The PI or designee will document and explain any deviation from the approved protocol on the
CRF, where appropriate, and record and explain any deviation in a file note or deviation form
that will be maintained as an essential document.
Deviations from the protocol, GCP or trial specific requirements that might have an impact on
the conduct of the trial or the safety of participants will be reported within 5 working days
to the sponsor and relevant EC, as appropriate.
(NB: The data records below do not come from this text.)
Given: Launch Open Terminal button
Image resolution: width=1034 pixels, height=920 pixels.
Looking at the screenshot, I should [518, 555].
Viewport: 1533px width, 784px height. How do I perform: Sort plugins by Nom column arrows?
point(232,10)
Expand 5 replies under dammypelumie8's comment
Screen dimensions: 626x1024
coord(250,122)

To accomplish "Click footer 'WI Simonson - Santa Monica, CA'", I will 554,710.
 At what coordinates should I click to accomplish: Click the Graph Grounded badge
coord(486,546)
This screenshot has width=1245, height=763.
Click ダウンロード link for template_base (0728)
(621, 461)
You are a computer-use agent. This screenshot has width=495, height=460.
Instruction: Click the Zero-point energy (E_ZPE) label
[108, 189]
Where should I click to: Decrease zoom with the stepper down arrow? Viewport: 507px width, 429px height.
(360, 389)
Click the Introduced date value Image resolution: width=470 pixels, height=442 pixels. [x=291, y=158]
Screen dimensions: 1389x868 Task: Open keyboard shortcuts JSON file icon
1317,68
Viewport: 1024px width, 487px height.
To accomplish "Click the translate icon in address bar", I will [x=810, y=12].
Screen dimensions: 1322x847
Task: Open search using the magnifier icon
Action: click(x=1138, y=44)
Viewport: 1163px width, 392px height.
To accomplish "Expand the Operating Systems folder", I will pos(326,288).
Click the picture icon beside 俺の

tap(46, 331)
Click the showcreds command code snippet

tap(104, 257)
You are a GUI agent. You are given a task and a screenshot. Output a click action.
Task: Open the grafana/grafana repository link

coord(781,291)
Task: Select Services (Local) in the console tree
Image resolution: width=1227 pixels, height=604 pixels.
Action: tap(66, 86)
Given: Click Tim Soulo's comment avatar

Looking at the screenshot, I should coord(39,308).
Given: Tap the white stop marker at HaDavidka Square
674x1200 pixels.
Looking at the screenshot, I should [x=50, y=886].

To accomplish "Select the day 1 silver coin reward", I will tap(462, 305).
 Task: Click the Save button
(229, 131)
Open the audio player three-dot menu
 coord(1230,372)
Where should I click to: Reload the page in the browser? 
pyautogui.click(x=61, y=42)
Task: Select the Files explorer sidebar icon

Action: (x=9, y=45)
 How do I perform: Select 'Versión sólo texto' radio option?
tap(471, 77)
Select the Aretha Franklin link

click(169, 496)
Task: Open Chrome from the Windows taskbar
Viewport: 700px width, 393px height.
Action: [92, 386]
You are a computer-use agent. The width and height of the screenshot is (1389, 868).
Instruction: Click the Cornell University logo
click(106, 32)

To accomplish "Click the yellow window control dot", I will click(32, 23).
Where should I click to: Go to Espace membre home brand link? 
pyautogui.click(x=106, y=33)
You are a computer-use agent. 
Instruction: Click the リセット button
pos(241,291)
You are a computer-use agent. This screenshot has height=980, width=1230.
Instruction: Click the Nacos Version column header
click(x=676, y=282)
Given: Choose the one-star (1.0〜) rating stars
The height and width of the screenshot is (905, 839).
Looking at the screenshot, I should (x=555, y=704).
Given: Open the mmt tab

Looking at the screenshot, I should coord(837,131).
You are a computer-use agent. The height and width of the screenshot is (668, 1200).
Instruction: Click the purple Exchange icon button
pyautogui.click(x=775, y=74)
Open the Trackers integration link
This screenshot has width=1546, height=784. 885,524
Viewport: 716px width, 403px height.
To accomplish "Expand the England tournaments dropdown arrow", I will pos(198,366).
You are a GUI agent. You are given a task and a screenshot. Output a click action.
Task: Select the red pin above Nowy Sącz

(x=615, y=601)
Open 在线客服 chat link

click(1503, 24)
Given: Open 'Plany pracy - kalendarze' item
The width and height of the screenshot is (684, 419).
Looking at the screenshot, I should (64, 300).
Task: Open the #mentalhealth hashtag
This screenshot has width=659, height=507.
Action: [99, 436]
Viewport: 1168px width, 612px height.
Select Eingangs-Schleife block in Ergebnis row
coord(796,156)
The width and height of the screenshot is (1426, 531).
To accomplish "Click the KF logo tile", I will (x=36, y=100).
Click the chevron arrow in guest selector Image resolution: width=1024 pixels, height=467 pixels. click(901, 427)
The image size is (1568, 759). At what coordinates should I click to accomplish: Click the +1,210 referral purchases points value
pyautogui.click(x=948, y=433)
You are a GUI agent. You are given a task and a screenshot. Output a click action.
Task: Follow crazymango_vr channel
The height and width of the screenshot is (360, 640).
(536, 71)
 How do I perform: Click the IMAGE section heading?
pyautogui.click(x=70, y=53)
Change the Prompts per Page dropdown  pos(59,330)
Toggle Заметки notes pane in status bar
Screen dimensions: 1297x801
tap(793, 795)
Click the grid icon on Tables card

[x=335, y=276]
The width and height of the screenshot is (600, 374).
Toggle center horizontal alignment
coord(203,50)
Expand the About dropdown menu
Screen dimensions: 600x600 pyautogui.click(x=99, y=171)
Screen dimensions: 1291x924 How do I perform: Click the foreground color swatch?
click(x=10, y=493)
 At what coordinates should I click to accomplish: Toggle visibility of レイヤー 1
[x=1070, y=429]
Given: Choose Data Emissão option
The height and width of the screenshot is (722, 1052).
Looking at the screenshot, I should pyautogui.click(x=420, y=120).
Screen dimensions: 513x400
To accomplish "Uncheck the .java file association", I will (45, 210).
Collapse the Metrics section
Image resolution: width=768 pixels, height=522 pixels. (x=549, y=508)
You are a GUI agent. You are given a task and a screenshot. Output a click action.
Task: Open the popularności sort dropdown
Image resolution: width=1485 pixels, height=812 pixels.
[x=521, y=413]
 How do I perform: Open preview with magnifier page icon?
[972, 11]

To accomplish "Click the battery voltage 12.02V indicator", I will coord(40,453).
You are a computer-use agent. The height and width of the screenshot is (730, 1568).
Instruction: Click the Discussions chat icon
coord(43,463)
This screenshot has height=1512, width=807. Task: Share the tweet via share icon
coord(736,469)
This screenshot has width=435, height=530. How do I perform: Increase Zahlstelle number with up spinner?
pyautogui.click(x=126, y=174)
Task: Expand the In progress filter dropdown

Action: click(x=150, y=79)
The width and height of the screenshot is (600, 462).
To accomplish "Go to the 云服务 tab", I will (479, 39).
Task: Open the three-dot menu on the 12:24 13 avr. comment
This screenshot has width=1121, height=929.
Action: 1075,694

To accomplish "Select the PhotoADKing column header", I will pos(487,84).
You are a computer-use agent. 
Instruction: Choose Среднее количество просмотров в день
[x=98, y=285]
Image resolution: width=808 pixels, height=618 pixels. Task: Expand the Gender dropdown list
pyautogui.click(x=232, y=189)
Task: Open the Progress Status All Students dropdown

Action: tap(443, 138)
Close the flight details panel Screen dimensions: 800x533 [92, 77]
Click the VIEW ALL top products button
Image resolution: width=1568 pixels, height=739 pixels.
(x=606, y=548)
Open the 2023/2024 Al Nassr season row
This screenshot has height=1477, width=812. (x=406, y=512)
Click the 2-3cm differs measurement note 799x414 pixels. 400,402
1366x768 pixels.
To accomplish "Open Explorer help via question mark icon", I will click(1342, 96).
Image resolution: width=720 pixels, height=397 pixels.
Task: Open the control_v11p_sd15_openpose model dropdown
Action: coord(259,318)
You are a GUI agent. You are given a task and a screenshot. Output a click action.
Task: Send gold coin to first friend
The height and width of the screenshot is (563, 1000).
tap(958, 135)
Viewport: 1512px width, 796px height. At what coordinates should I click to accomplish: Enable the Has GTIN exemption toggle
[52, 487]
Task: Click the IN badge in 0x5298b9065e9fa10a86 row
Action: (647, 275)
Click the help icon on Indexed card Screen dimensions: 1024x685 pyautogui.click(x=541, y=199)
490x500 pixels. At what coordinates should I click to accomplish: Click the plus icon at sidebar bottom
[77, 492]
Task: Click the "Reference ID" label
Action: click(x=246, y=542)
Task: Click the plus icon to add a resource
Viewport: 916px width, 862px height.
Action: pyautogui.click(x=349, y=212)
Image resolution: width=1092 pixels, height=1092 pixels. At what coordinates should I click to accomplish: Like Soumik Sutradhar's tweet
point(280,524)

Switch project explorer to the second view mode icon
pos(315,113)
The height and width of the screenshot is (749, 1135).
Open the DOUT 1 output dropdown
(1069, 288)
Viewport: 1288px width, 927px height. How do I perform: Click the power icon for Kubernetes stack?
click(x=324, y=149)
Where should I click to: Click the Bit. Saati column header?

Ethical considerations The investigator will ensure that this study is conducted in full
conformity with the principles set forth in the ICH Harmonised Tripartite Guideline for Good
Clinical Practice and the Declaration of Helsinki in its current version, whichever affords
the greater protection to the participants.
Rationale for participants election Study population will be males and females aged 18-65
years (non-pregnant and non-lactating) with primary exposure to COVID-19 patients. The study
is proposed to be conducted in Tunisia.
Financing and insurance All subjects will be covered by insurance throughout the study and in
case of an injury to health caused by the trial.